• Problem requirements: Pick every line from the data that holds the word "using".

• Source data:
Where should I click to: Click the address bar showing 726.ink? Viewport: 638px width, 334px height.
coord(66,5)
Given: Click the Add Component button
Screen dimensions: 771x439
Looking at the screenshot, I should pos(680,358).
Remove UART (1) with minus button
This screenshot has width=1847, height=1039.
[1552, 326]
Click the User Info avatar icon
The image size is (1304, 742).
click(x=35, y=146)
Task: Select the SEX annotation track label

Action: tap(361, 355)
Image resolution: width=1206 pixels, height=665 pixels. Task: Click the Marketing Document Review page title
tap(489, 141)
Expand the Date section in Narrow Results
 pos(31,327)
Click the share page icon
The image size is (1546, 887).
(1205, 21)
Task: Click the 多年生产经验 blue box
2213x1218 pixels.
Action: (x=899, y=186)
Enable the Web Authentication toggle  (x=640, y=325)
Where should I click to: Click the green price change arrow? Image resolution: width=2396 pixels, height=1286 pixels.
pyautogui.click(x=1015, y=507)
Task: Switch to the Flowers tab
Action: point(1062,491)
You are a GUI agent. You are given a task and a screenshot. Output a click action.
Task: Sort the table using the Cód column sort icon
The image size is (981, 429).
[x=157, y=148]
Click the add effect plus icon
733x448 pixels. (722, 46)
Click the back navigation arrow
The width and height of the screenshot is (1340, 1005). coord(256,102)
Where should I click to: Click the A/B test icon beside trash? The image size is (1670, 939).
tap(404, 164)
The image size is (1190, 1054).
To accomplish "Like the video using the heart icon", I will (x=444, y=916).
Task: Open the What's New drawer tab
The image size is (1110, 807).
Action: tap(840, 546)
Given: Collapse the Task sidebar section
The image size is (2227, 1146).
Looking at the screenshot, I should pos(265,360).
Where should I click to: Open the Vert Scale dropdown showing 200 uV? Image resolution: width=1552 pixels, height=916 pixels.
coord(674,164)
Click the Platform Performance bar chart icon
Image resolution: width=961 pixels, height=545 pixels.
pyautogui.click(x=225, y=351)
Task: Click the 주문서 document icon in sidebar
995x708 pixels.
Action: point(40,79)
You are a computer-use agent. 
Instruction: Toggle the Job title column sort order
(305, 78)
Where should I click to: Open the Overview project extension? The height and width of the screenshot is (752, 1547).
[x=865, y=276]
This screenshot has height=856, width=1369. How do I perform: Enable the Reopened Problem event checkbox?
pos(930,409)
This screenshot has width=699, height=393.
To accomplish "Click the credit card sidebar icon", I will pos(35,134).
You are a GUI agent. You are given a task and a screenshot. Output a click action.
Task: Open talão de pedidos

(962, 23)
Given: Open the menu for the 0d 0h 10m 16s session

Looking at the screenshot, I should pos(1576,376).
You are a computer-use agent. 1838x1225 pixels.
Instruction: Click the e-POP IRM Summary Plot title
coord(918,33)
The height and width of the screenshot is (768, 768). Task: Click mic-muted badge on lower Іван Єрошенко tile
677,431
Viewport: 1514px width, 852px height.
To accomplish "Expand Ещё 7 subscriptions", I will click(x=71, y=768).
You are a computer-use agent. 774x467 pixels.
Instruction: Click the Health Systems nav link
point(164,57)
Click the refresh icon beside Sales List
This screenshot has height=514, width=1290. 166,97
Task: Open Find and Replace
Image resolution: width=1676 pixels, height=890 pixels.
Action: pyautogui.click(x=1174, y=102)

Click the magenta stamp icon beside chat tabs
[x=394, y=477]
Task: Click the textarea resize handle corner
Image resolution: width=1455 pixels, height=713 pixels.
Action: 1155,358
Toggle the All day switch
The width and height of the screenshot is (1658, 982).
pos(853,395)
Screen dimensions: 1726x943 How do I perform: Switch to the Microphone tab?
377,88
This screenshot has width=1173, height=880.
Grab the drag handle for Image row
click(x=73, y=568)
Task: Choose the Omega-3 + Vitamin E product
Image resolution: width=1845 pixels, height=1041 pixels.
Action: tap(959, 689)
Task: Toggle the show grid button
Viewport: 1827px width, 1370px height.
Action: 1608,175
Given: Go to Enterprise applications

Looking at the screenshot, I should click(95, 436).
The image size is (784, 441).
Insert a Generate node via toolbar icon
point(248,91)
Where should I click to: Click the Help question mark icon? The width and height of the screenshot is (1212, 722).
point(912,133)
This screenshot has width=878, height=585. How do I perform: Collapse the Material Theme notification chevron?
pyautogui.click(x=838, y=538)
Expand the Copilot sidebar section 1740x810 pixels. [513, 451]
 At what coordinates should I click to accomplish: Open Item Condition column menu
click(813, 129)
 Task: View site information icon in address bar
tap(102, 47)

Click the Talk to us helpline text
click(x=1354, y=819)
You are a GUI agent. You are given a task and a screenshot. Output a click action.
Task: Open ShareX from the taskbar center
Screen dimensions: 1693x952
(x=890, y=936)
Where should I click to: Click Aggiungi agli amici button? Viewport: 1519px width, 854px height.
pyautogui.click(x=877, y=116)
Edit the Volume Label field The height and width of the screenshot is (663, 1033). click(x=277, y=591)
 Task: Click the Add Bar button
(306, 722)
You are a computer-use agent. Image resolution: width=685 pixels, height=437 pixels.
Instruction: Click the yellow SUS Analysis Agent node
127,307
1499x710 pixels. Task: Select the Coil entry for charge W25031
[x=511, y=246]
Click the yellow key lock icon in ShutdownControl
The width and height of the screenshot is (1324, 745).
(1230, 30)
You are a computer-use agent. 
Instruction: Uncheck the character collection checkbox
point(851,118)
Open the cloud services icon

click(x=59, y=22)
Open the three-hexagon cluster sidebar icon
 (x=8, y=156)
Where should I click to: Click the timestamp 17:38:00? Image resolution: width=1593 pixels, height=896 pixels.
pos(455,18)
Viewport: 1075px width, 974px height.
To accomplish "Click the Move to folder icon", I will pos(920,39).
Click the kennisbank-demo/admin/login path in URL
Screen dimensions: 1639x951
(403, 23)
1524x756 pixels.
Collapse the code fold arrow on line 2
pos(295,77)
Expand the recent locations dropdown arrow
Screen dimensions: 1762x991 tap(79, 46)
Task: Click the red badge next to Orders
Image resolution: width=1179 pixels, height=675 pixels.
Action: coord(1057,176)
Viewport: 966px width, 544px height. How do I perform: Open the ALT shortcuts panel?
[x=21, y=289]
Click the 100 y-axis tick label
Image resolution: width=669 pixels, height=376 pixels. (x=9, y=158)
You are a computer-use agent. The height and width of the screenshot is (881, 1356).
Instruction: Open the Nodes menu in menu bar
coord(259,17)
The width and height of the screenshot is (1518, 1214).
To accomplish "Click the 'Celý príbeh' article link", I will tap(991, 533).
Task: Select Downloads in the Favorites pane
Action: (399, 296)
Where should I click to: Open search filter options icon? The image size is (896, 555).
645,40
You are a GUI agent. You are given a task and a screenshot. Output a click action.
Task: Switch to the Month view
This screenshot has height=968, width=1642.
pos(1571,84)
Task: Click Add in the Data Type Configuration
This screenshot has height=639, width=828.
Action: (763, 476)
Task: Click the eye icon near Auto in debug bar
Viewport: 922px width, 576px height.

• Problem solution:
Task: Sort the table using the Cód column sort icon
To accomplish "Like the video using the heart icon", I will (x=444, y=916).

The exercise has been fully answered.